Take Niantic Spatial, a startup spun out of the augmented reality and mapping technology behind Pokémon Go. Niantic Spatial is building what it calls large geospatial models that can interpret real-world environments in 3D. The San Francisco–based firm utilizes over 30 billion images and 3D scans, largely crowdsourced from years of Pokémon Go player activity and its Scaniverse app.
Tel Aviv–based Decart is pushing world models into real time, creating systems where environments aren’t just simulated but continuously generated and updated as users interact with them. By building its own optimized systems, it can generate video fast enough to match a user’s actions frame by frame.

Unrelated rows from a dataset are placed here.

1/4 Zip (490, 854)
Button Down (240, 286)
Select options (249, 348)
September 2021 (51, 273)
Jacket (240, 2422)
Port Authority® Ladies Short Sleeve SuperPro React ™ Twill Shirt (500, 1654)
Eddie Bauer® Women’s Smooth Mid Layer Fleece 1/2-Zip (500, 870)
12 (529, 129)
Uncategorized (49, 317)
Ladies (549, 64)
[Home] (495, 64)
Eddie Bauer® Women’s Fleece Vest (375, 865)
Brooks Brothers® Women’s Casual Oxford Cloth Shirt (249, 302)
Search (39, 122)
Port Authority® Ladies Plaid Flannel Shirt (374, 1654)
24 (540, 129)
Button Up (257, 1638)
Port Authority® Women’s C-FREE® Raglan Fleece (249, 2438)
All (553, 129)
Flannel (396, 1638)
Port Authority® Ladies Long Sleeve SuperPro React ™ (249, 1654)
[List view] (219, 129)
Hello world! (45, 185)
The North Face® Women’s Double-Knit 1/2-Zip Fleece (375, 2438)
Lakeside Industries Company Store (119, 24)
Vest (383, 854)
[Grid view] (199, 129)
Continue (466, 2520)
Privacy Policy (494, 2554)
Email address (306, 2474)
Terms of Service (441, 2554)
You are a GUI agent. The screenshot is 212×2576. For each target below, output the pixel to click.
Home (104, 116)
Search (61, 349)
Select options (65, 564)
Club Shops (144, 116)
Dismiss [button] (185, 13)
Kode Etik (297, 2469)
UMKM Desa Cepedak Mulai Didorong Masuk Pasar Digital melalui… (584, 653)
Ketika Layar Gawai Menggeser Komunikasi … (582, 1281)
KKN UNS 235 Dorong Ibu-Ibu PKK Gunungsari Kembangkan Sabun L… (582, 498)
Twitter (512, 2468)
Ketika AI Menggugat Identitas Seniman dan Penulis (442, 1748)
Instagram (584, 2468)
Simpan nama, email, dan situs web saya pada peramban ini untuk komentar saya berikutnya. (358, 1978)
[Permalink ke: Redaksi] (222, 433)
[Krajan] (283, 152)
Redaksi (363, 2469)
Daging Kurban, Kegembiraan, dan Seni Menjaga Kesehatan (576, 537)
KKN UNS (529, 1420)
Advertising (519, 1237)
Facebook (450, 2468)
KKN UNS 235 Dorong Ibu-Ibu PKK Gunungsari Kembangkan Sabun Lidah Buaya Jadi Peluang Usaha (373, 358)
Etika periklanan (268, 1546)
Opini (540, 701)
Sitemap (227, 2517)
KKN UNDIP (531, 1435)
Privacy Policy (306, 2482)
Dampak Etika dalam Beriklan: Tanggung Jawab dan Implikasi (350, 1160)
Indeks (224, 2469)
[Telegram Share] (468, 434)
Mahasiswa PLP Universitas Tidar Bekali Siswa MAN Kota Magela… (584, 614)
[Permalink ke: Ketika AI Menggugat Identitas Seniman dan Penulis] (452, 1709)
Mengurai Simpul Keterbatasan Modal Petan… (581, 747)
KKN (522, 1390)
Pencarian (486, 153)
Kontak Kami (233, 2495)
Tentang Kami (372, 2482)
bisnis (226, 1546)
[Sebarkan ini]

“That was the main unlock,” said Kfir Aberman, a research scientist and one of Decart’s founding members. The challenge, he said, isn’t simply generating video—it’s generating it fast enough to react in the moment. That is already translating into applications like virtual try-on, where clothing moves realistically, as well as tools that allow streamers to change environments on the fly.
In some world models, the element of time is integral, constituting a fourth dimension. For example, Palo Alto–based Odyssey, founded by self-driving pioneers Oliver Cameron and Jeff Hawke, is focused on building world models that can predict how the world evolves over time—learning physics, human behavior, and cause-and-effect directly from video.
“We thought this was just magical, this idea that you could predict the future,” said Cameron. “What if we could make that possible for general applications—robotics, gaming, education, health care, defense?”
A ‘ChatGPT moment’
For all the excitement, building world models comes with steep technical and economic hurdles. Training systems that can simulate the real world requires far more computing power than today’s language models, because they need to process not just words, but high-resolution video.
For example, Cameron has said that it takes one of Nvidia’s powerful H200 AI chips for each user that accesses its Odyssey 2 model through its application programming interface. Each H200 can cost up to $40,000.
Data is another constraint. Unlike LLMs, which are trained on data scraped from the vast corpus of the internet, world models rely heavily on video—which is far more complex and harder to collect, label, and train on at scale.
None of these challenges have dampened the enthusiasm of those building world models. As researchers push toward systems that can understand and interact with the physical world, the sense is that a breakthrough may be close.
“There’s a huge amount of excitement and investment in physical AI right now,” said Nvidia’s Liu, who added that a “ChatGPT moment” is near. His own holy grail? Teaching robots new skills from just a few examples—even ones they have never seen before—and then doing them consistently.
“I do believe that people are gradually figuring out the right recipe,” he said.
This article appears in the June/July 2026 issue of Fortune with the headline “AI’s next frontier moves from words to world models.”